Tonkotsu Ramen with Chashu and Ajitama
- Put the pork legs in cold water and let it boil. When the water boils and the blood starts to come out of the legs, you pour the water and the legs into the sink and rinse them completely clean of coagulated blood and impurities.
- Then put the legs back in the pot together with the remaining soup ingredients and water so that it covers the whole thing + 5 cm. Let it cook for 3-4 hours (preferably longer). Remove continuous impurities that settle at the top.
- When it has boiled for 3-4 hours (or longer) you remove all the ingredients so that you have a pot with only the soup itself. Boil this soup until there is about 1/2 left.
Chashu and ajitama (marinated pork and egg)
- Boil 4 eggs – smiling. Peel them and put them in cold water to stop the cooking.
- When the pork has cooked for two hours with the soup, it is taken out and left to cool.
- Put all the remaining ingredients for the layer in a small saucepan and give it a quick boil. Let it cool.
- When the eggs, pork and brine have cooled, put them in a plastic bag. The air is sucked out of the bag until a vacuum is formed so that all surfaces of eggs and pork are covered with brine.
- Put the bag in the fridge for a minimum of 2 hours. Preferably 12-24 hours. Of course, this requires you to do it the whole day before, but you can also do that with advantage if you are going to have guests. Then the soup just needs to be boiled and the noodles boiled before serving.
- In each bowl, put 1 teaspoon of tahini, 2 tablespoons of the chashu marinade, 25g of pork fat, a little of the soup and stir it together.
- Cook the ramen noodles for a few minutes and put in the bowls.
- Briefly blanch the enoki mushrooms and the sliced chashu in the hot soup.
- Place halved ajitama eggs, nori seaweed, spring onions, blanched enoki and sliced chashu on top of the noodles, then pour soup over the top. Top it all with toasted sesame seeds and possibly a little chili mix and sesame oil.
A good tip for when you have to make Ramen
You will probably have some of the sheet left for the ajitama and chashu. Finally, don't throw it away, but instead use it the next day for a delicious Shoyu ramen. Simply boil some noodles in the amount of water suitable for a bowl of ramen and season with the dressing. We also had some extra chashu and ajitama and then I flash-fried some bean sprouts with sesame oil and a little chili mix. It ended up being a pretty good 2nd day ramen.

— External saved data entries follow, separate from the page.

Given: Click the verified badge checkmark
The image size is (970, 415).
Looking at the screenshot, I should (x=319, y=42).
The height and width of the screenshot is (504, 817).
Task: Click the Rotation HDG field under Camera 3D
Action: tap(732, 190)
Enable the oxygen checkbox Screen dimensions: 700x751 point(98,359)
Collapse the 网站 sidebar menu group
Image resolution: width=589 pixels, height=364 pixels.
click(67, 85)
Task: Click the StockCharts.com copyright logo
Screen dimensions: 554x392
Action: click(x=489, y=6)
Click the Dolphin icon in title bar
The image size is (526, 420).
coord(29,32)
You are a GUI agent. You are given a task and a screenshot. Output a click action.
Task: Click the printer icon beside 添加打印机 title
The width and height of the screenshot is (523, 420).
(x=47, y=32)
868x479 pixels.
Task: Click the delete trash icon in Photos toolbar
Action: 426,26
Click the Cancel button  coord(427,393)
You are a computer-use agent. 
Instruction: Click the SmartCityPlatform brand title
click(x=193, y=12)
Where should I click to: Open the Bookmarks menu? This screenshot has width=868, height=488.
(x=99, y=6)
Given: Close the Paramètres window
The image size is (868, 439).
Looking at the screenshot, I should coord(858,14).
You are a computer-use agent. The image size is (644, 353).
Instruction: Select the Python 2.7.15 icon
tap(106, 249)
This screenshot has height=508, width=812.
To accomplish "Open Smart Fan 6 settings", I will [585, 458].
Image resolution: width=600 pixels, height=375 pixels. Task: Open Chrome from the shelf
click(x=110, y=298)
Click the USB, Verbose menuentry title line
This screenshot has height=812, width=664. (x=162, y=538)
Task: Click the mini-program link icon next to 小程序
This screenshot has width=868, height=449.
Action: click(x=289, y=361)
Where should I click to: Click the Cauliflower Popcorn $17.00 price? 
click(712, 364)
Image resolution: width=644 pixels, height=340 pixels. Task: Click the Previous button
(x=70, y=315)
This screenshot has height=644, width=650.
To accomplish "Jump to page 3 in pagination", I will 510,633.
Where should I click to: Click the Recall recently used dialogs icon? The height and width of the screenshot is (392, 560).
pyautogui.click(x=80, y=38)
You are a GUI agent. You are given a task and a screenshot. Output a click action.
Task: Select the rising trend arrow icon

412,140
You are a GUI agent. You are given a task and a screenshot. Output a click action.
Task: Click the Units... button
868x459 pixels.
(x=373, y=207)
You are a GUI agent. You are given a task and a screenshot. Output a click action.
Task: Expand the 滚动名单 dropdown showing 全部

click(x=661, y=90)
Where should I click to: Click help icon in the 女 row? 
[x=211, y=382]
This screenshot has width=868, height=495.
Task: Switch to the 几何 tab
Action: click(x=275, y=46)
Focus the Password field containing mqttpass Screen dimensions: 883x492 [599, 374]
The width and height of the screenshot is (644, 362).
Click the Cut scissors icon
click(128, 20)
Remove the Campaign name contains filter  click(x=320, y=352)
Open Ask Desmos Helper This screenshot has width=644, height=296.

Alternatively, you can cut any remains of diced chashu, fry them in a little oil along with the sheet. Serve them on steamed white rice with some finely chopped spring onions on top. Quite simply - absolutely delicious!
We love when service helps to complete any dish and set the mood for the meal. At Seramikku, you can put together your own unique collection of Japanese ceramics, which you can use for serving your favorite dishes.
All ceramics are handpicked from Japan and come in limited quantities. Regardless of whether you prefer the ceramics to be the same - or are more into mixing different items - the selection consists of unique styles. We like the idea that you get something very special to put on your shelves at home.